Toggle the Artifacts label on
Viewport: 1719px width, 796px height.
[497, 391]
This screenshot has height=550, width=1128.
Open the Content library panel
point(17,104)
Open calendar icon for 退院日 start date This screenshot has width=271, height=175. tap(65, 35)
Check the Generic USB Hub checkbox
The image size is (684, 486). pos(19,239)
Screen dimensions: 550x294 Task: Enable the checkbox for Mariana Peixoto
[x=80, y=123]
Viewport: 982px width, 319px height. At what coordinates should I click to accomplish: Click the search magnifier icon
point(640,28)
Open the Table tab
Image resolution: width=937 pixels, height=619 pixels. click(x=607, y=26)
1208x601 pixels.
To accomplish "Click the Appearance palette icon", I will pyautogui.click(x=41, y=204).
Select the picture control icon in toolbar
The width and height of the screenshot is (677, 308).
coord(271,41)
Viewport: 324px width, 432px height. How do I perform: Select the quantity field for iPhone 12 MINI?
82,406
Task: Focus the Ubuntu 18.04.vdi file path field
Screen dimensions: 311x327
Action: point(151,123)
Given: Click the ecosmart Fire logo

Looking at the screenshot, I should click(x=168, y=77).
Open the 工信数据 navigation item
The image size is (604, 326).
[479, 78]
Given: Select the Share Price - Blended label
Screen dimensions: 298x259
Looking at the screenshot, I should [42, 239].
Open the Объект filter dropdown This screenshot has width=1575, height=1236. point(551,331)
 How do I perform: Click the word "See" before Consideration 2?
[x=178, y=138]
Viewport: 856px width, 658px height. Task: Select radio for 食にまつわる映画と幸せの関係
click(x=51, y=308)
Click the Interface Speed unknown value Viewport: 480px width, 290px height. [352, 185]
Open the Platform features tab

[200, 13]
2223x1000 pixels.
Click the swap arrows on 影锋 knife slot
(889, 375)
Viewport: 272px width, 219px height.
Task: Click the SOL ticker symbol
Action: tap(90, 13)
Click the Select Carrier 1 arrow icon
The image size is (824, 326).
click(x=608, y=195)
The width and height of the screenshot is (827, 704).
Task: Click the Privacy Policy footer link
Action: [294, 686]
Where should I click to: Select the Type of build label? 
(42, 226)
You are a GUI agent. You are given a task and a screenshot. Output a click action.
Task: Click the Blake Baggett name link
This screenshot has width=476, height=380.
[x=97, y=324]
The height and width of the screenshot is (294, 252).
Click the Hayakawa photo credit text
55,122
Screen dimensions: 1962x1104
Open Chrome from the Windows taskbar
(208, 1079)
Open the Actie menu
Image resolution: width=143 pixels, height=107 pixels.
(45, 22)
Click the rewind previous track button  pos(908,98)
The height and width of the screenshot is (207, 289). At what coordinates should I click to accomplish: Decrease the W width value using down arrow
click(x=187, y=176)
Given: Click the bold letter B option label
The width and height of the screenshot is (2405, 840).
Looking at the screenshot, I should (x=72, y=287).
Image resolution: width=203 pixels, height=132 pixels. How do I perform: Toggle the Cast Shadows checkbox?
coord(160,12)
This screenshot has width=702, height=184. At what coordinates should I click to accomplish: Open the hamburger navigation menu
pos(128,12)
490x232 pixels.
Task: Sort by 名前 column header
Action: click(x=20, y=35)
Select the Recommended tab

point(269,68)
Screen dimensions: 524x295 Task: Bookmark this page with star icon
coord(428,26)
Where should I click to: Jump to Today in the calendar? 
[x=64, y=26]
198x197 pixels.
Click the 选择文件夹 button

^^^^^^^^

* _YOUR INSTRUCTIONS_
Going through the data above, please tally the lines that contain the string "button" and return only the total.

* _RESPONSE TO THE TASK_
2